И Волковской не поверил своим глазам. Буквально тут же кровотечение прекратилось, края пореза сами собой стянулись, боль утихла. Теперь рана выглядела так, будто нанесена была несколько дней назад. Дмитрий был просто ошеломлен. Он еще готов был бы смириться с произошедшим, если б Арина чем-нибудь обработала порез, какой-нибудь из своих травяных мазей – но она даже не прикасалась к ране!
А ведьма меж тем только усмехалась, наблюдая за ним.
– Ну что, Димитрий Володимирыч, теперь ты поверил мне? Али еще хочешь мою силу спытать?
Но от дальнейших экспериментов Волковской в тот раз отказался…

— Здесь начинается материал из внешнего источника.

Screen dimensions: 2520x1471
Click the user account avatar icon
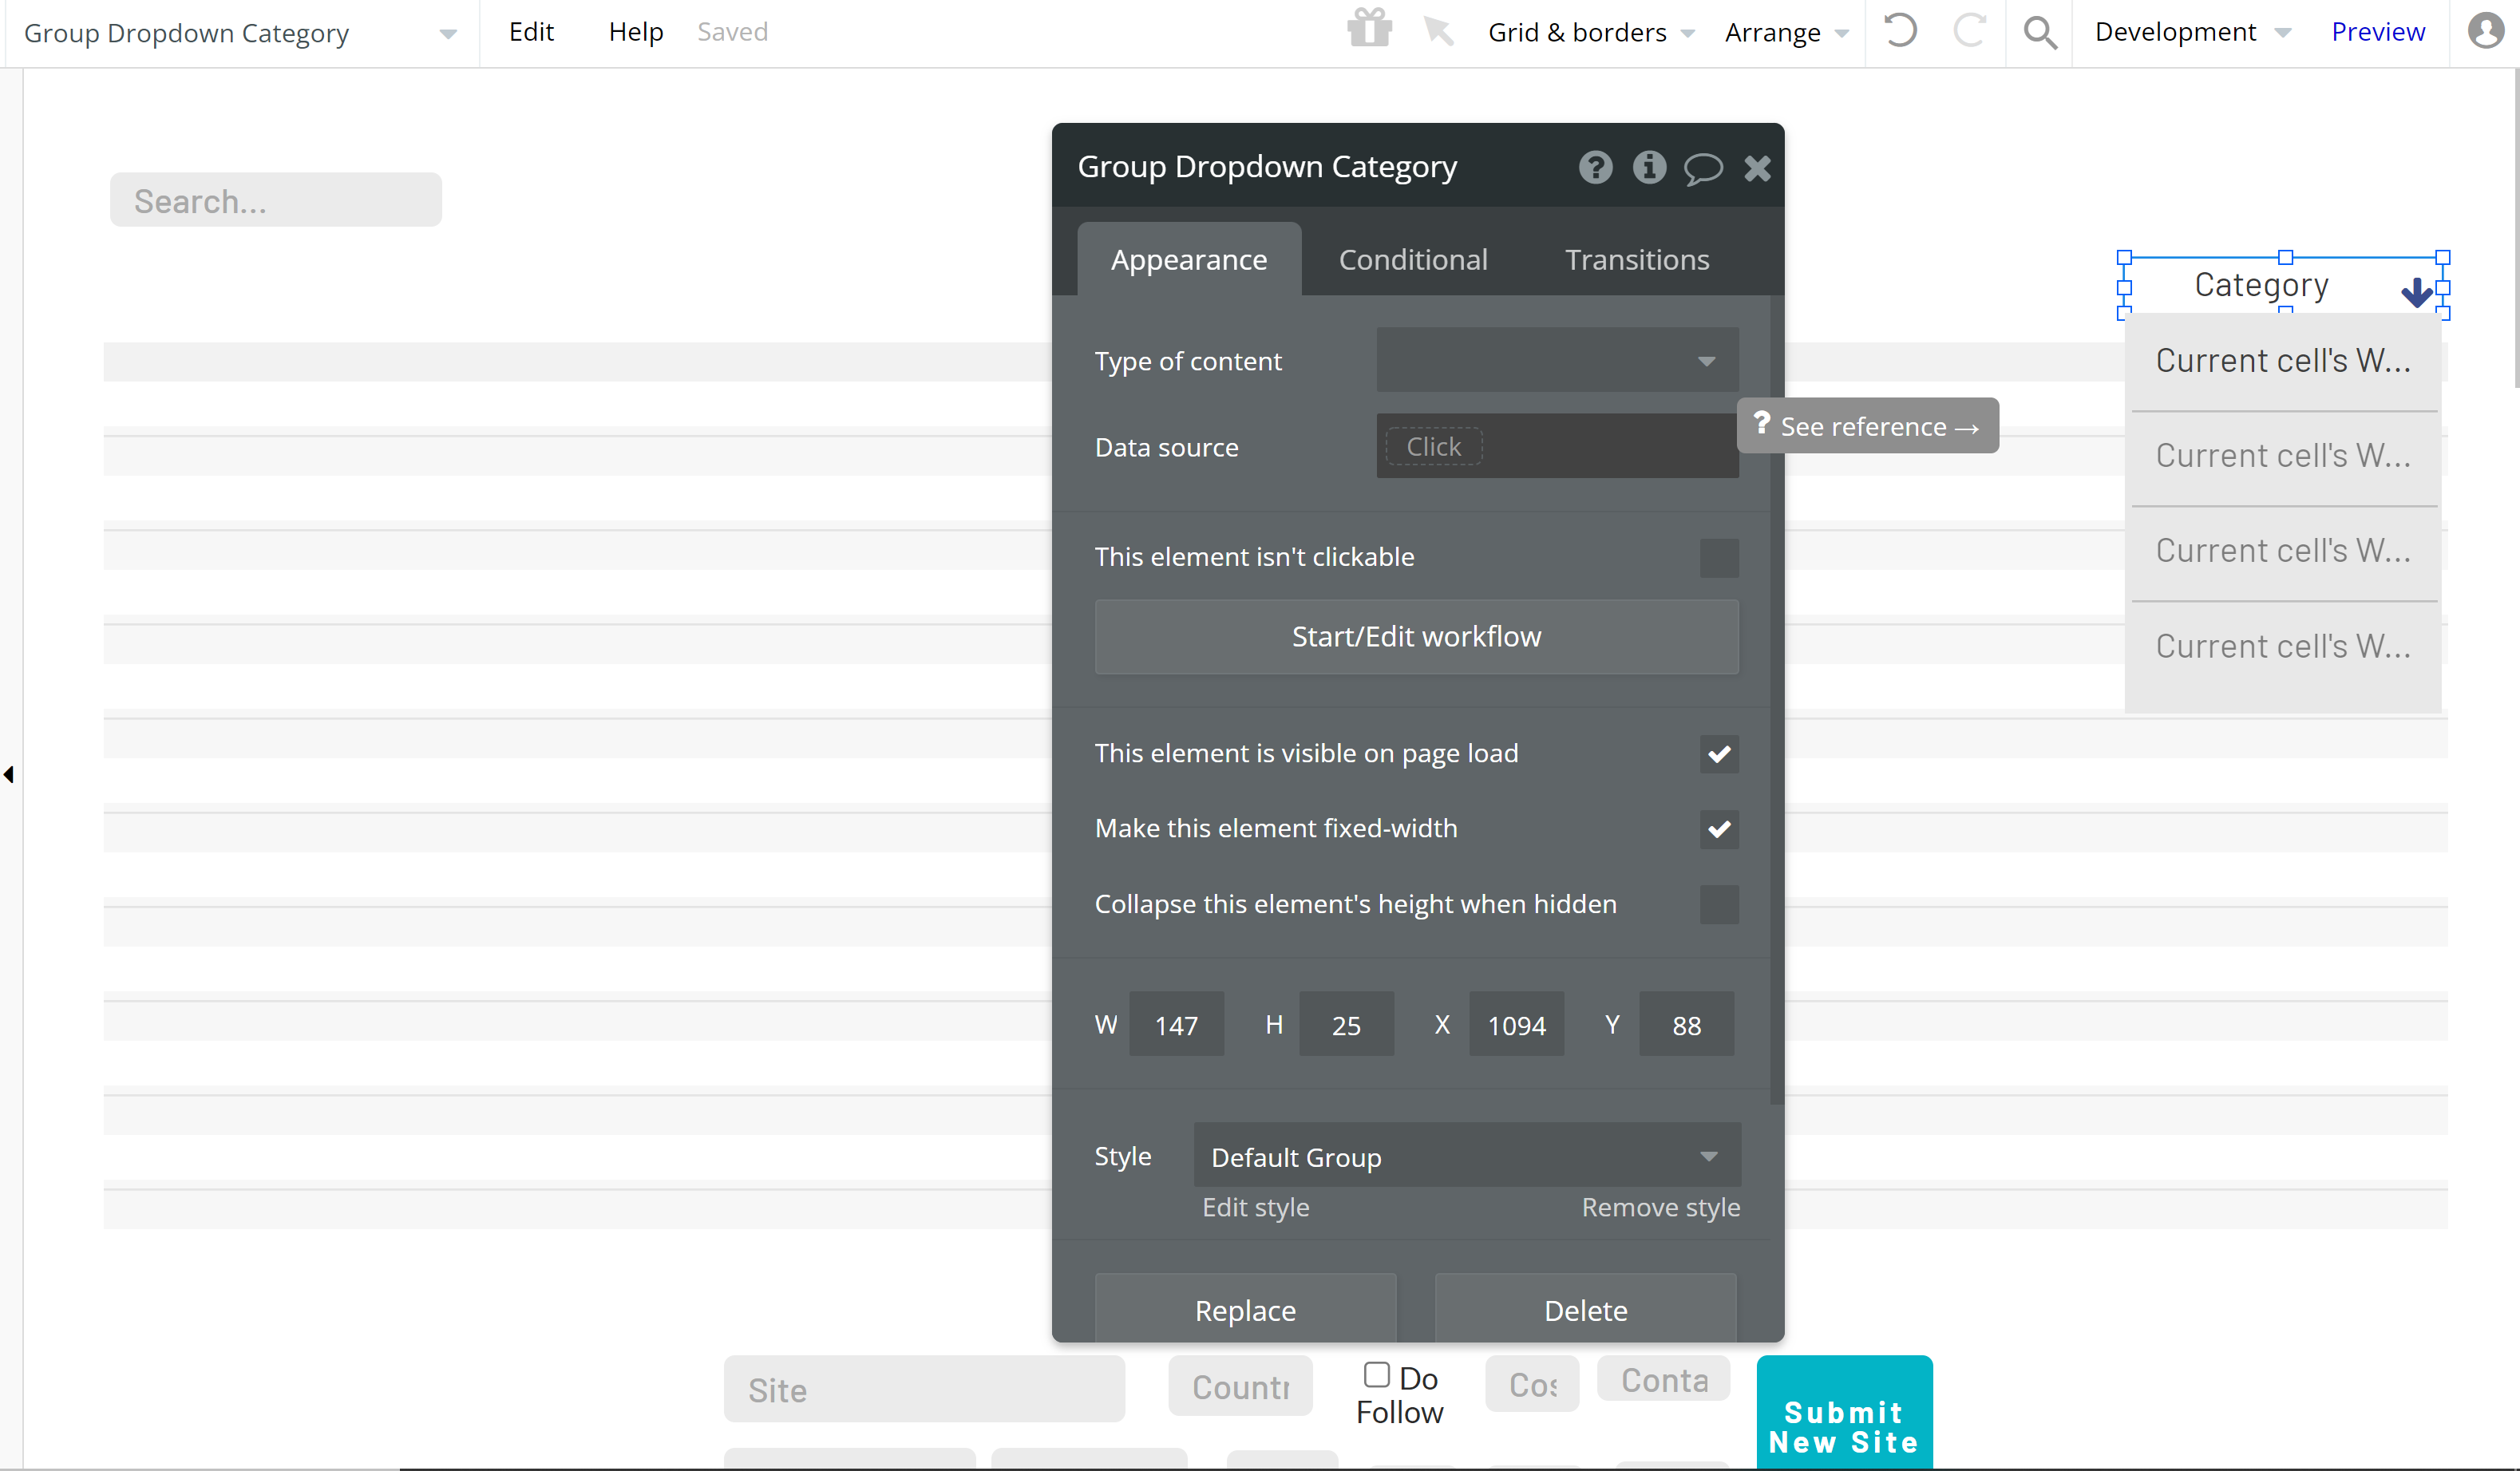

В Арине он нашел не только любовницу и наставницу, но и собеседника. С ней, не прочитавшей в жизни ни одной книги, он делился скрытыми движениями своей души – потому что больше делиться было не с кем. А все время носить мысли и чувства в себе – слишком тяжелое бремя для молодого человека. Будучи почти уверен, что она не понимает и половины сказанного им (а, скорее всего, так оно и было), Волковской мог подолгу говорить при ней обо всем, о чем ему думалось, – о медицинской науке, ее настоящем и будущем; о нелепости российской революции; об абсурдности всех тех, устроенных новой властью перемен, что на их глазах происходили в деревне; о своем детстве, любимых сестрах, о страшной гибели отца… Арина слушала. Так слушать, как она, не умел никто. Даже не понимая смысла, она пыталась вникнуть в его слова, всем своим существом тянулась ему навстречу, как тянется выросший цветок навстречу солнцу. Она отлично понимала, когда надо поддержать его лаской или нежным словом, когда отвлечь, увести в сторону от неприятных мыслей, а когда просто помолчать и дать ему выговориться. Было у этой женщины какое-то удивительное чутье на него – все, что случалось в его внешней и внутренней жизни, все нюансы его состояний и настроений она улавливала каким-то таинственным образом. Он мог даже не говорить ей, что дурно спал ночью, что провел трудный день или что у него болит зуб, – она всегда знала это без его слов и даже могла определить, который именно зуб его беспокоит.